The mentality of a roundabout is as such: There are at least two lanes of one-way traffic, three or more for busier intersections. When you come up to one, you need to make sure you are in the correct lane. You use the right lane if you want to turn right or go "straight" through the intersection. You use the left lane if you want to "turn left" at the intersection, or if you have to do a complete 180 and go the opposite direction from where you came. You reach a yield sign, something most Americans either don't think is an actual sign, or simply don't know what it means (I think they get thrown off because it's an upside-down triangle). In a roundabout, you must yield to cars coming from your left. If it's clear, you veer to the right and go around the roundabout until you reach the right street you want to take. Now, here is where it seems to get complicated for most Americans. YOU NEED TO STAY IN YOUR OWN LANE ALL THE WAY THROUGH THE ROUNDABOUT! That's why you pick the correct lane before you even enter the damn thing. Yes, it takes just the slightest bit of cognitive thought to figure out which lane you need to be in (and to use your turn signal if you need to change lanes).
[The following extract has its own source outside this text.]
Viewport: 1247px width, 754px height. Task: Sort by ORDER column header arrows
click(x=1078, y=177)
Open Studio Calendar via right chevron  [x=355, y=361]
Roundabouts are supposed to alleviate traffic problems, when I've only seen them make matter worse. The one close to my house is in between a four-lane highway and a set of railroad tracks. The trains that go on those tracks are ridiculously slow and ridiculously long. They have to go slow because Madison City Ordinances make it that way. So if you're lucky enough, you could be waiting for this train to go by while sitting in the middle of a roundabout! Now technically, you are not supposed to stop in a roundabout, but most people don't seem to realize that when they're waiting for a train. So traffic in all directions pretty much gets held up, and blood pressure goes through the roof and my road rage starts to show.
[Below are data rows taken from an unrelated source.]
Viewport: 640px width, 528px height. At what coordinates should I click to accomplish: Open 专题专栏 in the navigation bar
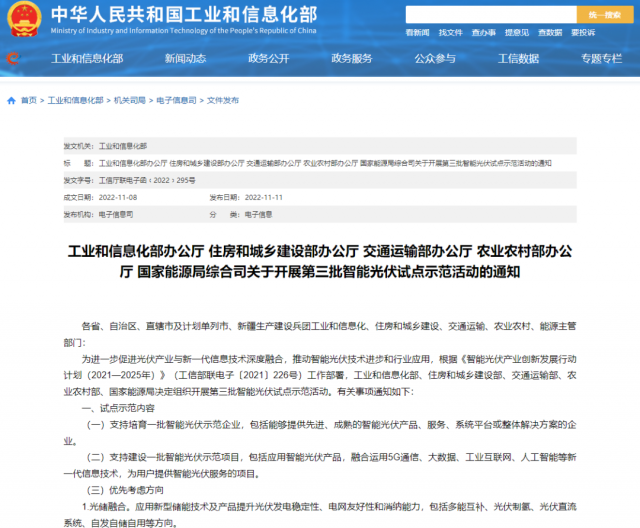[601, 58]
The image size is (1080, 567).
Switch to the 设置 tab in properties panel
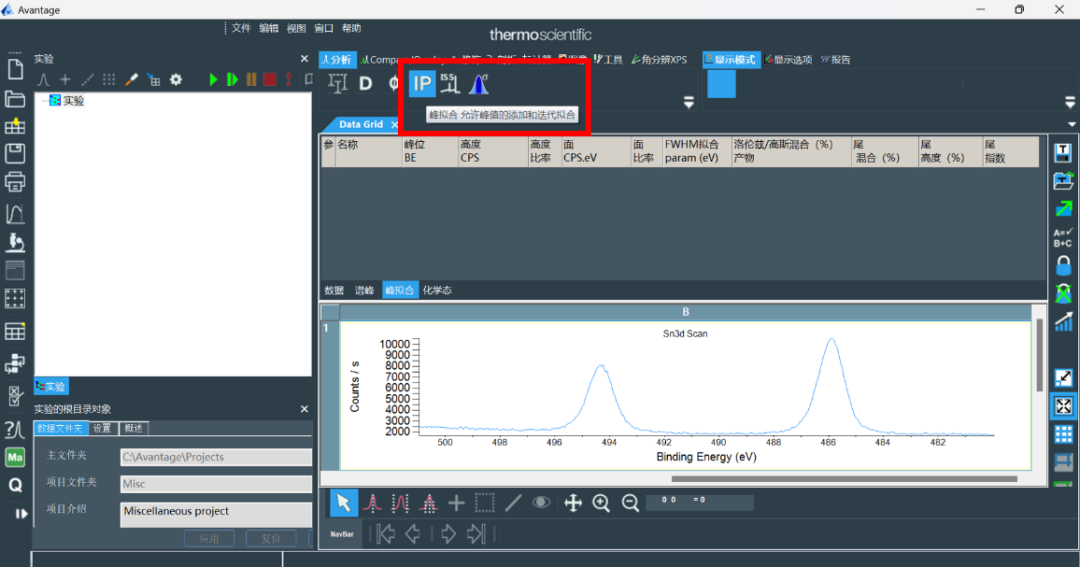pos(102,428)
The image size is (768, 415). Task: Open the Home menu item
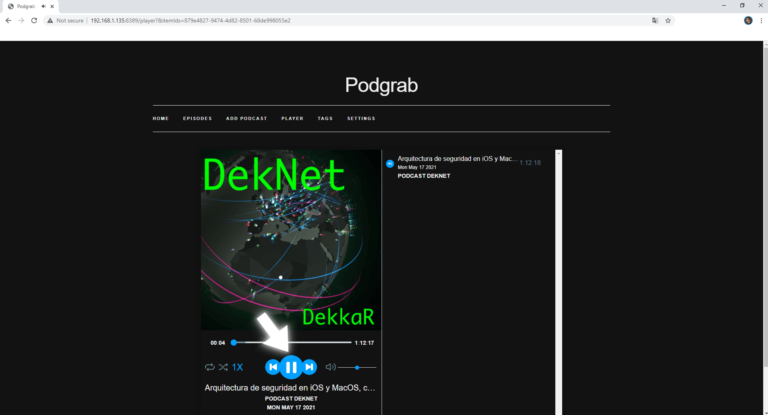tap(160, 118)
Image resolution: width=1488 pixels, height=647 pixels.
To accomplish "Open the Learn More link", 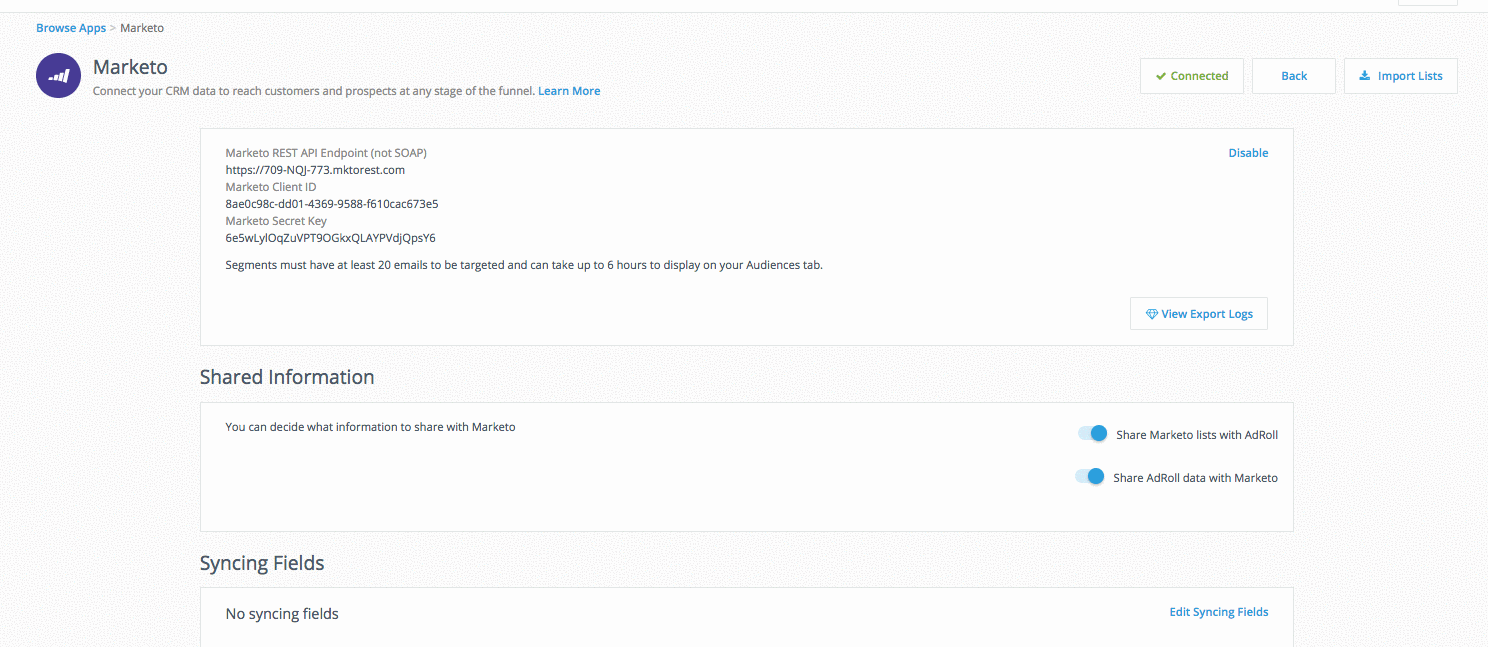I will coord(569,91).
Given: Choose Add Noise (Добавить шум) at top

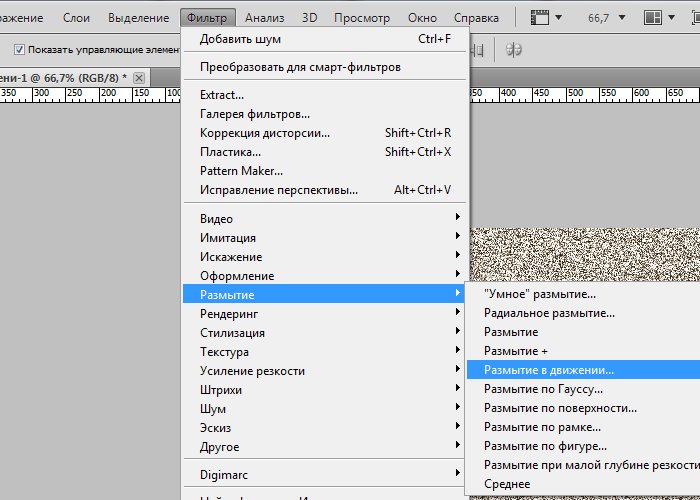Looking at the screenshot, I should (240, 39).
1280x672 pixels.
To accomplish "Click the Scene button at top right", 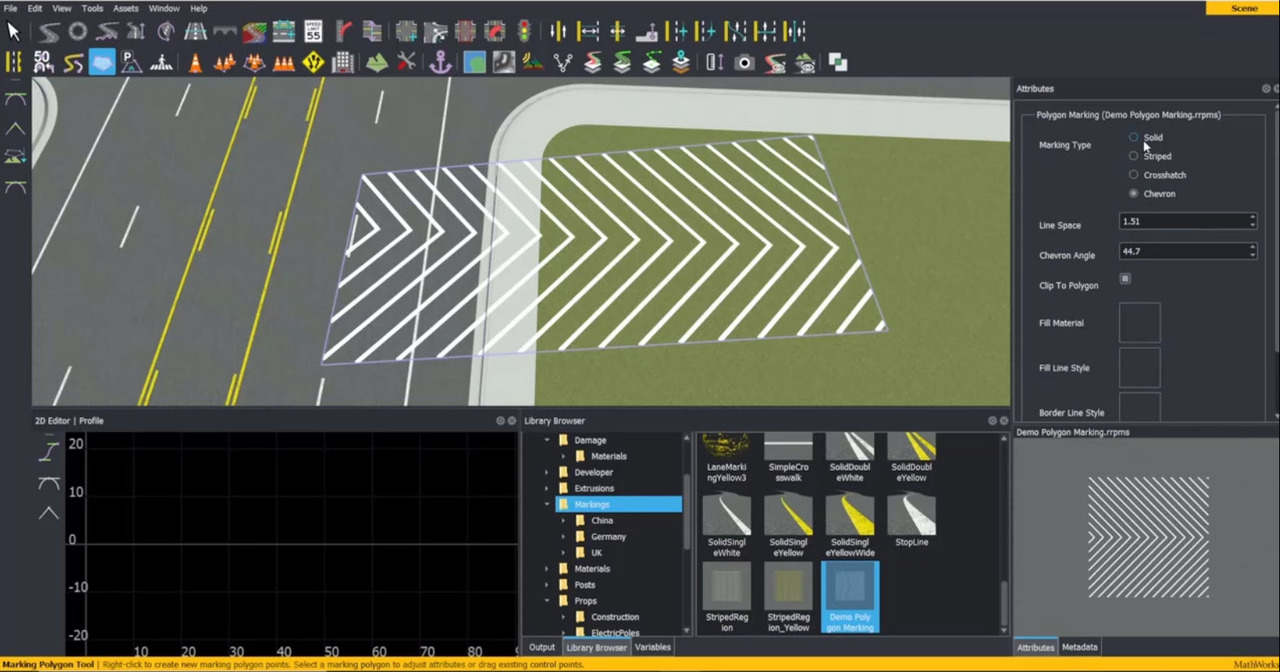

Roundabouts are very common in Europe. You know, where there are decent drivers. They are used to such things as roundabouts, we Americans are not. It's hard for figure out how to merge into traffic properly, and then you throw something like a concrete circle in the middle of an intersection. Something like that makes Americans think, and they don't like that. It makes their heads hurt. Roundabouts are just another one of those blatantly stupid Suburban additions to life that we should obviously do without. But no one said people who live in pre-fab townhouses off of a cul de sac in a gated community were smart. They just can't help it. If only we could permanently lock them in their gated communities. Hmmm...that's a thought for another time.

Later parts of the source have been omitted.